Я опять покосилась на дверь и приложила палец к губам.
Она тряхнула головой.
– Шуму-то было. И главное – на пустом месте. Мы ведь не все рассказали этому белому, – хмыкнула она.
– Как-как? – не поняла я.
Нам бы это не составило никакого труда, – сообщила она. – Пара пустяков. Главное, чтобы… так, о чем это я? Как бишь это?.. Уж мне-то положено знать. Ох, старость не радость. Вот, вспомнила: янтарная вязь!– победно воскликнула она, но тут же помрачнела и покачала головой. – Нет, не так. – Она начала изучать одеяло, хмурить брови и, поджимая губы, бормотать по-халмакистански, но в конце концов перешла на английский. – Вылетело из головы, будь оно неладно. Надо вспомнить, надо вспомнить… – Воздев глаза к потолку, она набрала полную грудь воздуха. – О! – Указательный палец ткнул куда-то вверх. – Дегтярная мазь!
Я нагнулась и осторожно зажала ей рот, в который раз оглядываясь на дверь:
– Бабушка!
– И еще кориандр, всякие травы и специи, – зашептала она, – Рецепт прислала наша бабка, старая Хадра, да только пользы от него – пшик. – Она закивала и с довольным видом откинулась на подушки.
– Жлоньиц? – переспросила я. – Выходит, это…
– Дегтярная мазь. – Жобелия моргала слезящимися глазами. – Лекарство. Заживляющее. В любой аптеке продается. Без рецепта. – Потянувшись, она решительно похлопала меня по коленке. – Чепуха, одним словом.
Я только кивнула, не зная, что и думать. Непонятно, какие нужны травы и специи. Непонятно, нужны ли они вообще.
Бабушка взяла меня за руку.
– Давай дальше, – попросила она. – Тебя слушать – одно удовольствие. Складно рассказываешь.

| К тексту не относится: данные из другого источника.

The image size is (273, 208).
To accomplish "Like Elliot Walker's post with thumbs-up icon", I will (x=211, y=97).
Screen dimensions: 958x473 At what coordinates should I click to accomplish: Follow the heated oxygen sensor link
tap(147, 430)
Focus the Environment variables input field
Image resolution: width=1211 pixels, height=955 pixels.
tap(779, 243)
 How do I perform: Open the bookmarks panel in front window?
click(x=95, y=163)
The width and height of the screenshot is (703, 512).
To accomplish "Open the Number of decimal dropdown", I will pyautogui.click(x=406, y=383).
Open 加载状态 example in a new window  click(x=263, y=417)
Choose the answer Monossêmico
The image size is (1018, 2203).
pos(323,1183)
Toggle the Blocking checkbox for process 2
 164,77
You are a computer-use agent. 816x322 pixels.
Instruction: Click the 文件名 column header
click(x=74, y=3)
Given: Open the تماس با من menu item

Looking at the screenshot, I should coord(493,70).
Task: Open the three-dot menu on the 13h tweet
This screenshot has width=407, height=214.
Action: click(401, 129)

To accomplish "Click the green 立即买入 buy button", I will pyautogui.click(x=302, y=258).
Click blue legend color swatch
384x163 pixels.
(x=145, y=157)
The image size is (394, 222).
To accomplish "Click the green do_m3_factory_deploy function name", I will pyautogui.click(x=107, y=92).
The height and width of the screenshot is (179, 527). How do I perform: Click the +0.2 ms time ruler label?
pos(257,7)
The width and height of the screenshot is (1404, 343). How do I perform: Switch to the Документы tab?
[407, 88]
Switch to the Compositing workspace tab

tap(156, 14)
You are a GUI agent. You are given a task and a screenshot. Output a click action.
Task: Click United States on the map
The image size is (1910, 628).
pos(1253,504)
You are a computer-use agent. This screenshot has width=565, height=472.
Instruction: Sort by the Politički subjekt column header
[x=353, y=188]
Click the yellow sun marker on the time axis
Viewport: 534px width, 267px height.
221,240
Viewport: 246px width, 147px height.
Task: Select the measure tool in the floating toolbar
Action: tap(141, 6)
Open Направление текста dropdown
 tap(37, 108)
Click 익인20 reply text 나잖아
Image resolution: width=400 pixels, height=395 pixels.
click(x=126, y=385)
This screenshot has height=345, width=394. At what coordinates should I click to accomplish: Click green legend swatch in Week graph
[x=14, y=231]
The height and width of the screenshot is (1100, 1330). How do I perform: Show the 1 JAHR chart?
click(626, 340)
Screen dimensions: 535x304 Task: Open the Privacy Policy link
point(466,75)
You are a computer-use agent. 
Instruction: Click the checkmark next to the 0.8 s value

Я продолжила свою сагу, на ходу соображая, какие из двуличных поступков Аллана можно опустить и стоит ли упоминать дедовы сексуальные домогательства. Решила лишь намекнуть и на то и на другое, но дело кончилось тем, что я выложила все как на духу, будто делилась с близкой подругой; единственно, в рассказе о кузине Мораг заменила «эротические» фильмы на «экзотические».
Если уж совсем честно, я также не стала в подробностях расписывать, как воспользовалась слабостью бедного дяди Мо; впрочем, было бы лицемерием утверждать, что такое дипломатичное умолчание объяснялось заботой о его репутации.
Когда мой рассказ подошел к концу, Жобелия так и осталась сидеть с невозмутимым видом, сцепив пальцы.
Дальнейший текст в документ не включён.